One morning in the 1930s, an entire city block of New York's lower Manhattan began to vibrate, then to shake. Plaster fell, water pipes burst, windows shattered. Alarmed citizens ran out into the streets.

By BERNARD D. A. SCOTT

Police had little trouble guessing exactly where the vibrations were coming from.

They raced to a nearby scientific laboratory. There they watched in amazement as a tall man picked up a sledgehammer then smashed a tiny machine to bits . . . putting an end to the vibrations.

Nikola Tesla refused to reveal how his machine he said it destroyed via "resonance" — worked. But he did say, "It is so powerful that I could go now over to the Empire State Building and reduce it to a tangled mass of wreckage."

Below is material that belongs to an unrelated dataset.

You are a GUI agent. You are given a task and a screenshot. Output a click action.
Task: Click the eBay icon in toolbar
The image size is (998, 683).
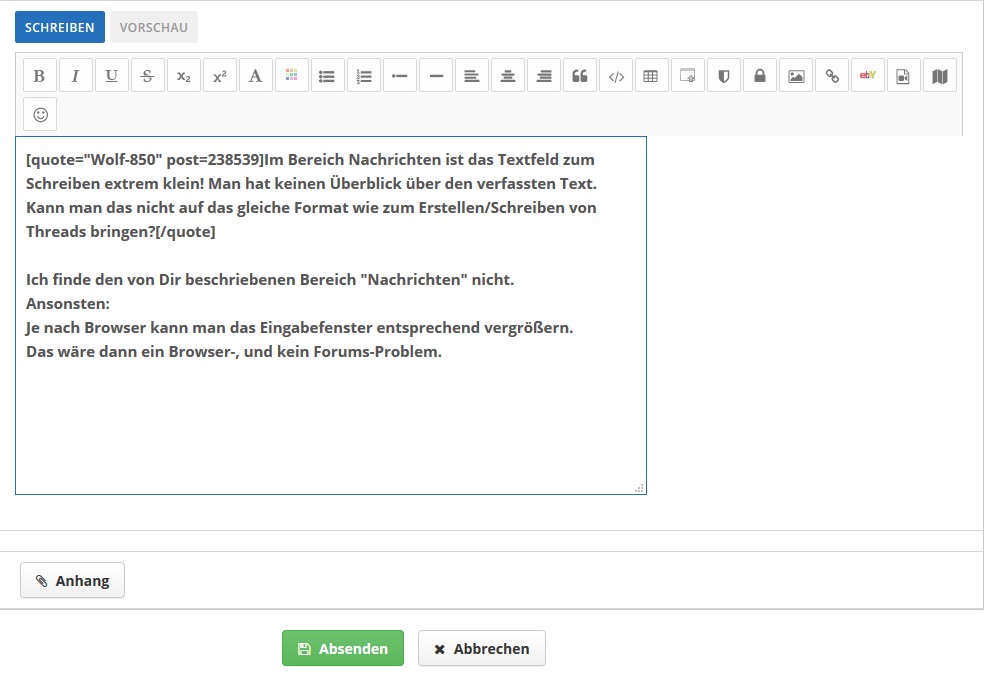868,76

Tesla sometimes called "the man who invented the 20th century" — is hardly known today, but the results of his electrical genius surround us. Tesla's series of creations banished forever the gaslit world and made possible today's push-button society.

Tesla was granted 112 U. S. patents, and he originated many other startling new ideas.

Nikola Tesla.

"Take away Tesla's contribution to our lives today and there would not be much loft" commented Dr Rotor Tesla's ideas that could possibly solve the world's energy crisis today.

And Marcel Vogel, a senior IBM scientist in San Jose, Calif., said, "The man was one of the most powerful geniuses that we've had on this planet. When you start to pull all of his ideas together, it blows your mind."

Tesla came to America from Yugoslavia in 1884, with 4 cents in his pocket. But by 1887, Nikola Tesla had raised enough money for a laboratory where he could build the fantastic machines that were locked in his mind — a complete system of electrical motors, generators, transformers and operating systems.

He and inventor George Westinghouse worked together to produce electricity from Niagara Falls, and the age of affordable electricity was born.

After just seven years in the U. S., Tesla had become a rich, successful man.

By 1893, the genius had developed many forms of lighting vacuum tubes. He invented the forerunners of neon lights and fluorescent light tubes.

GENIUS: Nikola Tesla would sit calmly in his laboratory as monstrous 135-foot lightning flashes burst around his head, as shown in this 1899 photo.

At the turn of the century, when he'd reached the peak of his fame and creative powers, Tesla journeyed to Colorado to begin a dynamic series of experiments that literally used power from within the earth. Using huge coils buried deep in the ground, he lit up every light bulb within 100 feet.

Tesla did the pioneering work in developing the radio, and invented the "Tesla coil" used in principle in every radio and television set today.

He developed and demonstrated radio control of machines and predicted, in detail, guided missiles decades before their creation. He discovered microwaves and the technique that made the microwave oven possible.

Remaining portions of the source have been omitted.